• **Data shown**:
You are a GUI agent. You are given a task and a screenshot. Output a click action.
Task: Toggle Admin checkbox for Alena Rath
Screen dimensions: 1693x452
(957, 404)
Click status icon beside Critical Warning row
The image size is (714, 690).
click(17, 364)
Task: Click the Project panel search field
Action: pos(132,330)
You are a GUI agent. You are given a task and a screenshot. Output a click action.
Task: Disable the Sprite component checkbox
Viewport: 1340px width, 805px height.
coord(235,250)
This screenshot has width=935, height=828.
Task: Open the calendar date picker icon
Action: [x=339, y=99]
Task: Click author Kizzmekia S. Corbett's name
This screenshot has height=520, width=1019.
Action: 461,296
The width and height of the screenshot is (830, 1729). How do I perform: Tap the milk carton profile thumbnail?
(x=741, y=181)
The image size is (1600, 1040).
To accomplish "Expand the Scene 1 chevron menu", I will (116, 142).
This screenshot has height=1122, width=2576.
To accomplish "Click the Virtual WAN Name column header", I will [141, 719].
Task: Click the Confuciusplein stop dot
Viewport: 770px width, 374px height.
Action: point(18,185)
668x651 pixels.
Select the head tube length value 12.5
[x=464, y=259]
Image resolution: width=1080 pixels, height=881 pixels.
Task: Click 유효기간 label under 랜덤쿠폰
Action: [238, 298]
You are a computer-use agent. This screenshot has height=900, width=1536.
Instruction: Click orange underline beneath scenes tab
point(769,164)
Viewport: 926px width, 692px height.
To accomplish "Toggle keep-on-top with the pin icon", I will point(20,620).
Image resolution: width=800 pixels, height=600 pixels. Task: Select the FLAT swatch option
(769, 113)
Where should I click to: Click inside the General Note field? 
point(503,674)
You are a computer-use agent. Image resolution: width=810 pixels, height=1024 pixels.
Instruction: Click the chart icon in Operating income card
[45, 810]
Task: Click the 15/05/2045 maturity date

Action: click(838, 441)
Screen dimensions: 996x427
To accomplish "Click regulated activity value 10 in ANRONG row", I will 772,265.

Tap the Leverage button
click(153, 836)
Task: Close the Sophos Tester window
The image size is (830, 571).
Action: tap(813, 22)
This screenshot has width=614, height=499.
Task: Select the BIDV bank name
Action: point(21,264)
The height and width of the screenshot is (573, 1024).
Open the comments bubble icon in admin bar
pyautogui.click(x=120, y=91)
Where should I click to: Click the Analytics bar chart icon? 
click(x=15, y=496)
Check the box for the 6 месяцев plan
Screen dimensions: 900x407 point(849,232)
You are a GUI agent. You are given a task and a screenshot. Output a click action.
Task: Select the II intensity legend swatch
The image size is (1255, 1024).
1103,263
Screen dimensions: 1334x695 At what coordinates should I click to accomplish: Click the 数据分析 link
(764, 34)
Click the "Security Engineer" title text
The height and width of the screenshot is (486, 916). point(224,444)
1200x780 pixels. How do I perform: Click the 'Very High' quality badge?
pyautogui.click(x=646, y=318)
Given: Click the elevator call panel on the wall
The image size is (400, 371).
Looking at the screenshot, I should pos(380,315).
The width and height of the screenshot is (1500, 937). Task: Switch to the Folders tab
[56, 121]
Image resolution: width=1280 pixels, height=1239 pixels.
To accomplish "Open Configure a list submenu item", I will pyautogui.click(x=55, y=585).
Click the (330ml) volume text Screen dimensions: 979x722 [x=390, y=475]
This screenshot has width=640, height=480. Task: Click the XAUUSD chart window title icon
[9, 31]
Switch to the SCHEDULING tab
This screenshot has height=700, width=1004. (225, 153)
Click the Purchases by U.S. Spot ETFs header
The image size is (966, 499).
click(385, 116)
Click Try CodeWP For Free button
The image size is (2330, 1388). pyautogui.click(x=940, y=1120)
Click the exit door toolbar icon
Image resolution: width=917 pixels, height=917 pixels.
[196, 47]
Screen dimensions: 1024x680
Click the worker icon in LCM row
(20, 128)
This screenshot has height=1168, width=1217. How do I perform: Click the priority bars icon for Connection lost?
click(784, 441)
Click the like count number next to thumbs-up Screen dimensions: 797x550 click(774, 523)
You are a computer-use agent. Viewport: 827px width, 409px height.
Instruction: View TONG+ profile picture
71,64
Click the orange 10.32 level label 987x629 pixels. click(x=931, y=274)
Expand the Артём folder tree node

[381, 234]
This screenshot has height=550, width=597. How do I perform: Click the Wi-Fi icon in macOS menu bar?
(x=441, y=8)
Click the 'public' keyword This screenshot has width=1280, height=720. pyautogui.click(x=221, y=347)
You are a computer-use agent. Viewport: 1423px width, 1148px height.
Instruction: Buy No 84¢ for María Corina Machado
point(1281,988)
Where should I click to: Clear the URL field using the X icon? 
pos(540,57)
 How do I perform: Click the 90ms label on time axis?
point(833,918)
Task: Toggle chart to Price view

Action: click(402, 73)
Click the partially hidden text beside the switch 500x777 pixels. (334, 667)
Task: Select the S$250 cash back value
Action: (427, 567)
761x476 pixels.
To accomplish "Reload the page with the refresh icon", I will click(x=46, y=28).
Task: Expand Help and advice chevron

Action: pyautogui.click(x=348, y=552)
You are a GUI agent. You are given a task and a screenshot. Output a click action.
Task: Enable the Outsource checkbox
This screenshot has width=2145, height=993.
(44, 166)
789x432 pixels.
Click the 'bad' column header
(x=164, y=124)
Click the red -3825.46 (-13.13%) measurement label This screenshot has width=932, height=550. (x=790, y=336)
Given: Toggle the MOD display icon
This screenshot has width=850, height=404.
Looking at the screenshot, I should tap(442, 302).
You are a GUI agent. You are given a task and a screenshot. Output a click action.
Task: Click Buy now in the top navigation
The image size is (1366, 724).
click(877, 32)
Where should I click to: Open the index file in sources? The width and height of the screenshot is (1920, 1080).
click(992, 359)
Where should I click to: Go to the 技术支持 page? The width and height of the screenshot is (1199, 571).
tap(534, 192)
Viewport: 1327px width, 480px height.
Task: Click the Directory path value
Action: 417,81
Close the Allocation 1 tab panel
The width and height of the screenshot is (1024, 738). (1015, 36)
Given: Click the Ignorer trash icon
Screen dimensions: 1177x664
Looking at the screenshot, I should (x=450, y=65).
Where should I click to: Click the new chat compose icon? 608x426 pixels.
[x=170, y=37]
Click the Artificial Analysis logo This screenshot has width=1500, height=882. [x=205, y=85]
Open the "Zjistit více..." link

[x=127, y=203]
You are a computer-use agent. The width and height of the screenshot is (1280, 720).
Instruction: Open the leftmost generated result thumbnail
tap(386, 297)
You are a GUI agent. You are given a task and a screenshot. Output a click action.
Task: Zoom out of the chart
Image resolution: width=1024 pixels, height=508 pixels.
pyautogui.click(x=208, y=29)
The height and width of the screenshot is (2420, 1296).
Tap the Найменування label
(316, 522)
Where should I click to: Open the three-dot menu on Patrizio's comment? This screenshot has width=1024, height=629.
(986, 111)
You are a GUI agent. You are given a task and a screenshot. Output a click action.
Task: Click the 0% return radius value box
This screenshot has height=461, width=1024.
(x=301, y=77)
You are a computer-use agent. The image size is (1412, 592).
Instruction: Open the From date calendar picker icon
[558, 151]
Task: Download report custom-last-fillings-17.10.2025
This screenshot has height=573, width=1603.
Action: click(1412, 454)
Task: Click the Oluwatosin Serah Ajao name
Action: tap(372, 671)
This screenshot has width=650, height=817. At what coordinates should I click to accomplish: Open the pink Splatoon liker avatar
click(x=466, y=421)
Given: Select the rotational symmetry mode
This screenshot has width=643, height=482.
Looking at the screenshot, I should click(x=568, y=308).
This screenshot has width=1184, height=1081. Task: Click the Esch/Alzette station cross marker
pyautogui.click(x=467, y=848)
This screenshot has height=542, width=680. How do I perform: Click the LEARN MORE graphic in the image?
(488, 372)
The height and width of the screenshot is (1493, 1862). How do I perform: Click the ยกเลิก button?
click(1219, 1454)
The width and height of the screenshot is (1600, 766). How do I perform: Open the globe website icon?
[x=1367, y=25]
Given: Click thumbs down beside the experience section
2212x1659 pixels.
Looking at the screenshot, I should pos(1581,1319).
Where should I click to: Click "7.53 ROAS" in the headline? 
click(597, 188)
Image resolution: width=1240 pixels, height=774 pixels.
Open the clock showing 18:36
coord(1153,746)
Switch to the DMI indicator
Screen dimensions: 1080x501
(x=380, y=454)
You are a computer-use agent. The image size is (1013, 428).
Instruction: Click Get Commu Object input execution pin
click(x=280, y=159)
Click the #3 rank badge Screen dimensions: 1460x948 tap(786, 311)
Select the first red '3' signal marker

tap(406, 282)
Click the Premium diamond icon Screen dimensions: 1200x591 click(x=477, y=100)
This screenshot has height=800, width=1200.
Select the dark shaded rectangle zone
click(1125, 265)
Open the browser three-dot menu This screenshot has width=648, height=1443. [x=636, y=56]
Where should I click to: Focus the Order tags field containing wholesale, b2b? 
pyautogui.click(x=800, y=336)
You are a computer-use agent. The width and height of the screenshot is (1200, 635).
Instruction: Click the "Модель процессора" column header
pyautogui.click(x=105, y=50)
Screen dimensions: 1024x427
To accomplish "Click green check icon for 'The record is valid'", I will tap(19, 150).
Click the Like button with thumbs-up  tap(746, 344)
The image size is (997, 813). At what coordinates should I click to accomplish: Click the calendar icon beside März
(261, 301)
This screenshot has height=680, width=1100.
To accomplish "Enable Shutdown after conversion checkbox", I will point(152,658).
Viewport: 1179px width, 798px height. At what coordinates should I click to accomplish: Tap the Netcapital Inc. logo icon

• **Prompt**: Lines of the material may hold the string "logo". Copy each one that does.

• **Written answer**:
Click the Artificial Analysis logo This screenshot has width=1500, height=882. [x=205, y=85]
Viewport: 1179px width, 798px height. At what coordinates should I click to accomplish: Tap the Netcapital Inc. logo icon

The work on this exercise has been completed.